### Page extract
⟨

Problem of the Week #2 (PQ) Create a Dimension Table from a Text file

Hi @Melissa and @BrainJ

Here is my solution…

4 Likes

Hi @MK3010,

Wonderful solution, nice combination of the UI and some M coding.
Thanks so much for joining in on the challenge!!

Feel free to already share a brief write up on how you worked through the challenge and what decisions you made during that process. But don’t forget to use the “Hide Details” or “Blur Spoiler” options (like you did in your submission) :+1:

Hope to see you in the next one.

Here’s a copy of the solution for Problem of the Week. The process I used is to break down each of the required changes step by step and building on your rubber duck suggestion @BrianJ I have my own tortoise to explain what I’m trying to do.
Once I work out what I want to do, I then look at the Power Query pages if I’m not sure of how to create that transformation. I also find that if I am able to verbalise exactly what I want to achieve it makes my google searches so much more effective.

solution|690x391

3 Likes

Hi there,

Cost me some time and it is not the most elegant solution, but I tried to build it without using a single line of M-code. And it worked! (Update: as Melissa points out, I indeed used an M for the custom column - will see if I can change this)

⟩

### Supplied data
⟨

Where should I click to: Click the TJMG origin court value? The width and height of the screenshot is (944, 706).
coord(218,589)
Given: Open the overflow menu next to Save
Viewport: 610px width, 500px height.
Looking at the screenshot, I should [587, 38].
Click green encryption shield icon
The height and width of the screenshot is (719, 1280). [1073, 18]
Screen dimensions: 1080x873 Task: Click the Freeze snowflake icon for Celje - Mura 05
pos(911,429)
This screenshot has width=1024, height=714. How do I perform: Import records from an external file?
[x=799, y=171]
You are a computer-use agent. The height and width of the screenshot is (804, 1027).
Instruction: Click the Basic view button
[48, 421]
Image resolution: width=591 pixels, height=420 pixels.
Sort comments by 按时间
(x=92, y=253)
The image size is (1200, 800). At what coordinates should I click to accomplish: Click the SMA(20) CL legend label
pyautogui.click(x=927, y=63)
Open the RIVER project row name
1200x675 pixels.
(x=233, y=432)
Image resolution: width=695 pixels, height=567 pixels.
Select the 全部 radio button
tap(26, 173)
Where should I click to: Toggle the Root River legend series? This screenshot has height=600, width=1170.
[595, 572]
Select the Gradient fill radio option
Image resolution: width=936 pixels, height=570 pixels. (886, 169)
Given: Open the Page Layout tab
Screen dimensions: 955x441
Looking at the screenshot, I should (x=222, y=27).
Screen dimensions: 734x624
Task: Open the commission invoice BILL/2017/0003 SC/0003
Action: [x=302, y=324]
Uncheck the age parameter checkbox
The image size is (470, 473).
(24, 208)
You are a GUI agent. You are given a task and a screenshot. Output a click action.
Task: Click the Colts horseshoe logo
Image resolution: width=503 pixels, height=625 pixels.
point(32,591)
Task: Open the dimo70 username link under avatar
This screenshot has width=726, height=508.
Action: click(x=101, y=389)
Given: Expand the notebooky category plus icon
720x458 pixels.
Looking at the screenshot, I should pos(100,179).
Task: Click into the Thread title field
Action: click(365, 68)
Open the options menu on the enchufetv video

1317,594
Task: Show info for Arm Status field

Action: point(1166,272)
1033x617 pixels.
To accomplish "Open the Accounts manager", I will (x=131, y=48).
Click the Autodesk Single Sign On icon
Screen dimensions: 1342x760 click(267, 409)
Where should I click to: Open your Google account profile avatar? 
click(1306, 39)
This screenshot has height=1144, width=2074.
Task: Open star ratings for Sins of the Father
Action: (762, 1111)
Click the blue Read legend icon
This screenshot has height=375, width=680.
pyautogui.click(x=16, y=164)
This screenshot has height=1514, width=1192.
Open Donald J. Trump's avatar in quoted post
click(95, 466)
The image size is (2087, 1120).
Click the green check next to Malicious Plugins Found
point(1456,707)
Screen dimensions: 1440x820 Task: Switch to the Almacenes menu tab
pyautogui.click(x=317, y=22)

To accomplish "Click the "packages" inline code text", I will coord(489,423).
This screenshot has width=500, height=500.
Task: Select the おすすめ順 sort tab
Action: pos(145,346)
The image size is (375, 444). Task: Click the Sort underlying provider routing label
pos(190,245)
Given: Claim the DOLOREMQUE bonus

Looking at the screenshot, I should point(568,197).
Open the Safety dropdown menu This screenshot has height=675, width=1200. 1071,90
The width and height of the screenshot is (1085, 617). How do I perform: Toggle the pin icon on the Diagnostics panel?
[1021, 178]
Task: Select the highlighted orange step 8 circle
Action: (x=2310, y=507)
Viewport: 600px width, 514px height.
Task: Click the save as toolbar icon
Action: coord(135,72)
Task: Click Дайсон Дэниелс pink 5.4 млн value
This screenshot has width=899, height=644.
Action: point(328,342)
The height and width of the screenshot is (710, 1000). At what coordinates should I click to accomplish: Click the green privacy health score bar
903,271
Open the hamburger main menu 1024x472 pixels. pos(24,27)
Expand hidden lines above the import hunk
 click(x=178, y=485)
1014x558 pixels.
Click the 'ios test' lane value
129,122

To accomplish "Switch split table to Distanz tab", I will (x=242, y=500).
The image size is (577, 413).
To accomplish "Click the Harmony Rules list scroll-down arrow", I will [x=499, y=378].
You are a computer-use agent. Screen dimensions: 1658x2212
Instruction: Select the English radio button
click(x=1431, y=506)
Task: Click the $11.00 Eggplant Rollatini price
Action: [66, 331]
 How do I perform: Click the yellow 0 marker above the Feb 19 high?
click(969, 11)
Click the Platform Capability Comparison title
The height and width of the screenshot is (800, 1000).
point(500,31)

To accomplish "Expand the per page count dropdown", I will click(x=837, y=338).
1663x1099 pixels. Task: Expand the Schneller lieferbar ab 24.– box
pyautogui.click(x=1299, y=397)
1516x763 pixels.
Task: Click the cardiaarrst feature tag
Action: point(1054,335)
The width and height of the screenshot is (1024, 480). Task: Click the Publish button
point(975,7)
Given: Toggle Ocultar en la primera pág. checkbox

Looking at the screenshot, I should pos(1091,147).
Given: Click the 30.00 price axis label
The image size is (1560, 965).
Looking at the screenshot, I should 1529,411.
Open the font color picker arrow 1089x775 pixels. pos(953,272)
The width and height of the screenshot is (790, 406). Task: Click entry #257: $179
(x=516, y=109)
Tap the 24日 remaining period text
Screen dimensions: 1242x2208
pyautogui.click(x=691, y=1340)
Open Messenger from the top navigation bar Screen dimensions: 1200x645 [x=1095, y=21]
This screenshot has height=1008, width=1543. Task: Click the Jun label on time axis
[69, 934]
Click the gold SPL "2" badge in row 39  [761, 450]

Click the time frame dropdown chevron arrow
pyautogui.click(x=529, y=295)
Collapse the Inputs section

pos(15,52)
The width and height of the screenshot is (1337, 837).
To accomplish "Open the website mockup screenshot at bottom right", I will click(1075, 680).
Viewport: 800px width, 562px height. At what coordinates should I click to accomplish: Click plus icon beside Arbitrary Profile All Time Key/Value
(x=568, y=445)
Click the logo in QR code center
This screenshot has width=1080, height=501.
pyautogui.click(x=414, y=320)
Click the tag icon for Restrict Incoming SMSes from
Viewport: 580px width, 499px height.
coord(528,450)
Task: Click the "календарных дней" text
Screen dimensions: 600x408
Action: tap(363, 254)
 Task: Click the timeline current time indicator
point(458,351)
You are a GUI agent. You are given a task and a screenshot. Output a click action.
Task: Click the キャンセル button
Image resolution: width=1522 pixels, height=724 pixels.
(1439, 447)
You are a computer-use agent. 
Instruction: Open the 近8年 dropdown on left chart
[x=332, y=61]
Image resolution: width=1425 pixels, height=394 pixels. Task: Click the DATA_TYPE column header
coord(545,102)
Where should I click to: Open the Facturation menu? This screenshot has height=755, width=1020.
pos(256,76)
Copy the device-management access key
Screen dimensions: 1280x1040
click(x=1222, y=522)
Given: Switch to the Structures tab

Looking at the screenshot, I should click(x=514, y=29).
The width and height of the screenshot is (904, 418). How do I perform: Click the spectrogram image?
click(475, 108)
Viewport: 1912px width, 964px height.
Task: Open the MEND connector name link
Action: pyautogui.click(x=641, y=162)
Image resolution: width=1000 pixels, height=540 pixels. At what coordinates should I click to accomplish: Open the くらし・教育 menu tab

⟩

### What to work on
- a) List every username written with an @ sign in the Problem of the Week thread, in order of first appearance and in the spelling it has there.
- b) Go on with the Problem of the Week thread, picking up right after its last sentence.

### Answers below
- a)
@Melissa
@BrainJ
@MK3010
@BrianJ

- b)
PS: I really like how the flags are used.

Thanks for this great problem.

Enterprise DNA Problem of the Week #2 – Dimension Table from Text - Posted Dec 2020 _ Rens.pbix (2.9 MB)

1 Like

Hi @Melissa,

The process I took was to use the pivot column functionality that required a custom index. Once that was done, it was a matter of cleaning the data, joining the flag column, etc. When I reviewed my code, I realized that many of these transformations were repetitive. Hence, I could have followed the good practice guidelines so my recorded steps do not increase unnecessarily.

Attaching the solution file here as well

Regards

Hi @BrianJ and @Melissa

Below is my explanation…

Summary

Initially it took me a while to write first 2 lines of the M code as I wanted to clean my data with minimum steps( didn’t followed what’s there initially in the sample file). People should read the blog by Chris Webb to deep dive about csv.document . Also I added ExtraValues.Ignore to help for unwanted data to be removed and we don’t get error.

= Csv.Document(File.Contents( FileLocation ),{"ColHeader", "Data"}, ":", ExtraValues.Ignore ,1252)

Now after loading the data with two columns ( ColHeader and Data ) then i cleaned each column with different set of character specific to the column. In ColHeader I trimmed comma(,) and spaces(" ") which helped me in next step as I had to filter few data. In Data column I trimmed all the possible combination i.e. spaces, brackets, comma.

= Table.TransformColumns(Source,{{"ColHeader", each Text.Trim(_ ,{","," "}), type text},{"Data", each Text.Trim( _ ,{" ",",","[","]"}), type text}})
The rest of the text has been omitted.